§ **Exercise aim**
The line containing "Contact Us (30, 1866)" marks the start; extract exactly from it through the last line of the entries, and omit any pictures.

** Opening Data records block **

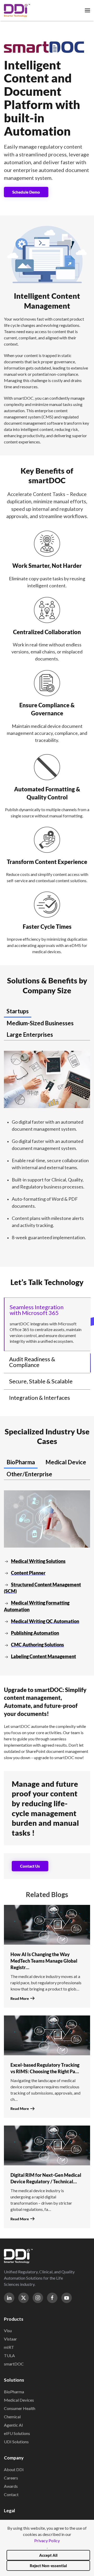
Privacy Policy (47, 2540)
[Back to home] (17, 10)
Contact (11, 2494)
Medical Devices (19, 2399)
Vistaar (10, 2338)
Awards (11, 2486)
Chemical (12, 2416)
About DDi (14, 2469)
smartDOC (14, 2363)
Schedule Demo (26, 192)
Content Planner (28, 1573)
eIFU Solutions (17, 2433)
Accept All (48, 2555)
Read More (19, 1998)
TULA (9, 2355)
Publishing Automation (35, 1633)
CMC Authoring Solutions (37, 1645)
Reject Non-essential (48, 2565)
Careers (11, 2477)
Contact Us (30, 1866)
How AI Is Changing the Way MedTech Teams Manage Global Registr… (43, 1960)
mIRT (9, 2347)
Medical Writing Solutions (38, 1561)
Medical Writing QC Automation (45, 1621)
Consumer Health (19, 2408)
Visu (8, 2330)
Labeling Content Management (43, 1656)
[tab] (17, 1011)
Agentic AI (13, 2424)
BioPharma (14, 2391)
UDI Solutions (16, 2441)
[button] (87, 10)
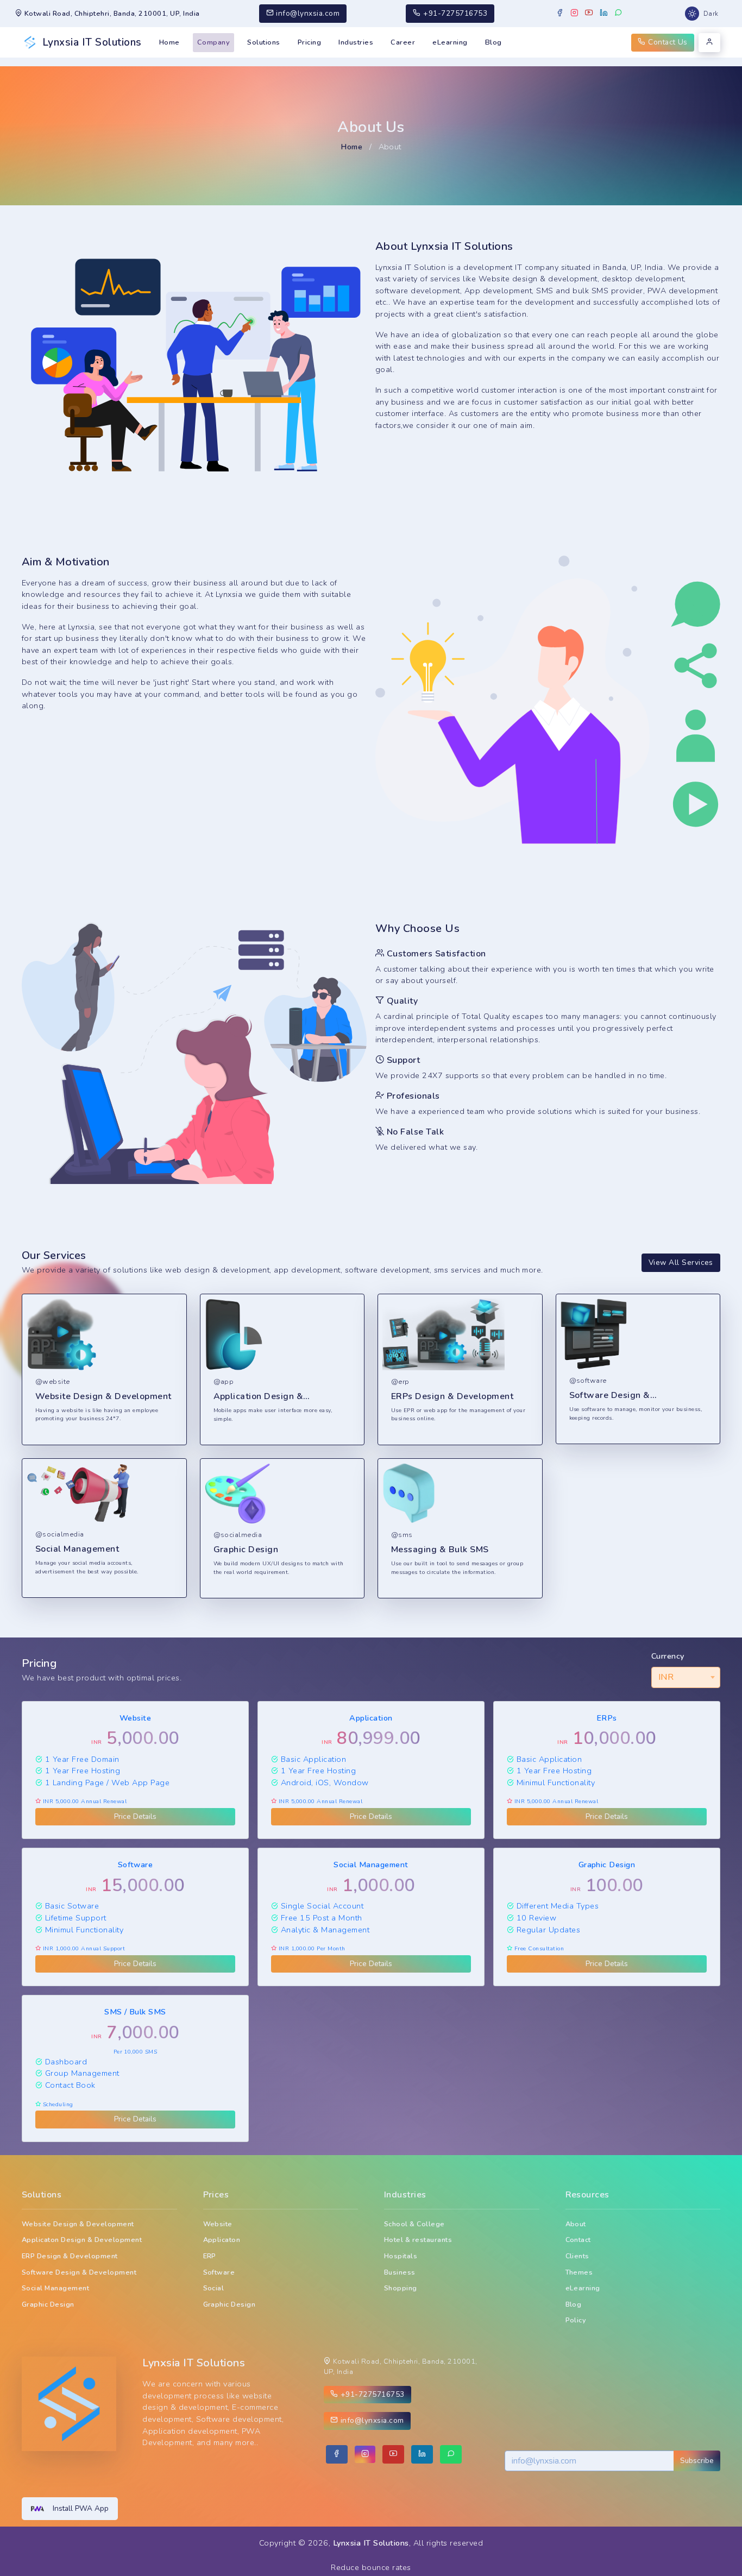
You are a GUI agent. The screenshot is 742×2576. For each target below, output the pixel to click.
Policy (576, 2320)
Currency (667, 1656)
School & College (414, 2223)
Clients (577, 2255)
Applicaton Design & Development (82, 2239)
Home (169, 42)
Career (403, 42)
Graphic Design (48, 2304)
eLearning (449, 42)
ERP (210, 2255)
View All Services (681, 1262)
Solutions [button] (263, 42)
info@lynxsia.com (306, 13)
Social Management (55, 2287)
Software (219, 2272)
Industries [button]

** Closing Data records block **

§ **Answer below**
Contact Us (30, 1866)
How AI Is Changing the Way MedTech Teams Manage Global Registr… (43, 1960)
mIRT (9, 2347)
Medical Writing Solutions (38, 1561)
Medical Writing QC Automation (45, 1621)
Consumer Health (19, 2408)
Visu (8, 2330)
Labeling Content Management (43, 1656)
[tab] (17, 1011)
Agentic AI (13, 2424)
BioPharma (14, 2391)
UDI Solutions (16, 2441)
[button] (87, 10)
You are a GUI agent. The screenshot is 742×2576. For each target below, output the pixel to click.
Policy (576, 2320)
Currency (667, 1656)
School & College (414, 2223)
Clients (577, 2255)
Applicaton Design & Development (82, 2239)
Home (169, 42)
Career (403, 42)
Graphic Design (48, 2304)
eLearning (449, 42)
ERP (210, 2255)
View All Services (681, 1262)
Solutions [button] (263, 42)
info@lynxsia.com (306, 13)
Social Management (55, 2287)
Software (219, 2272)
Industries [button]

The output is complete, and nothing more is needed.